The reason for this assessment is to assess [Ms NBZ]’s ability to consent for medical termination of pregnancy.
On assessment, [Ms NBZ] seems to be largely asymptomatic and there is no evidence of any delusions, hallucinations, formal thought disorder or sever mood disorder. She is euthymic and has reasonable insight into her illness. Her judgement seems to be reasonably intact. She is compliant with her medications. There is an obvious difficulty in understanding complex statements and a limited abstract ability secondary to intellectual disability
While talking specifically about the current pregnancy and her future plans, [Ms NBZ] seems to have a very superficial understanding of the whole process of pregnancy, labour and post-partum period. [Ms NBZ] apparently has not been provided with detailed information about what a medical termination of pregnancy means and involves.
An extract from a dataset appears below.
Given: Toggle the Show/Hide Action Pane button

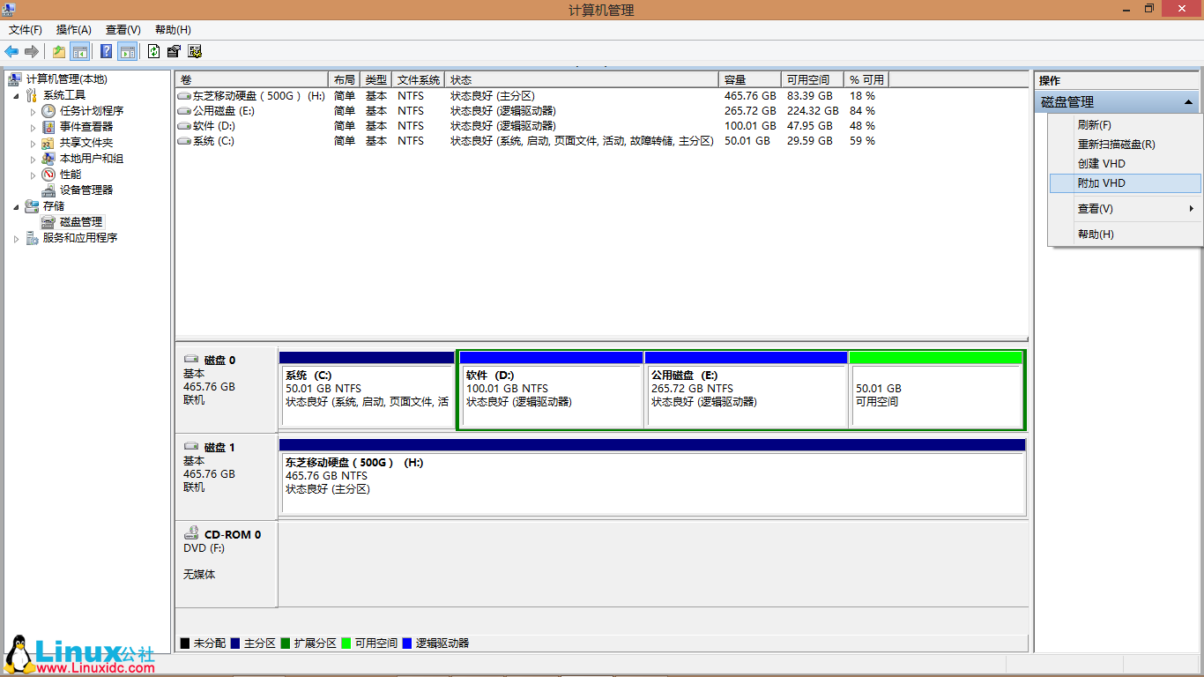Looking at the screenshot, I should 128,51.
She does not have the knowledge of the normal birth process. This seems to be secondary to her limited intellectual capacity rather than mental illness. She believes “the babies will be taken out by cutting her stomach anytime when she wants after 6 months of pregnancy and the process will be easy and painless. The babies will be kept in the tubes until they grown normal and then her mother will look after them till they start school.” The lack of information is manifesting as ambivalence in her decision making. While [Ms NBZ] was confident about keeping the pregnancy initially during the interview, she gradually became more indecisive and agreed that she is still not sure of her plans with pregnancy.
…
In my opinion, [Ms NBZ]’s capacity to consent for medical termination of pregnancy should be co-assessed by a Psychiatrist and an obstetrician if [Ms NBZ] wishes to opt for it following the appointment with obstetrician.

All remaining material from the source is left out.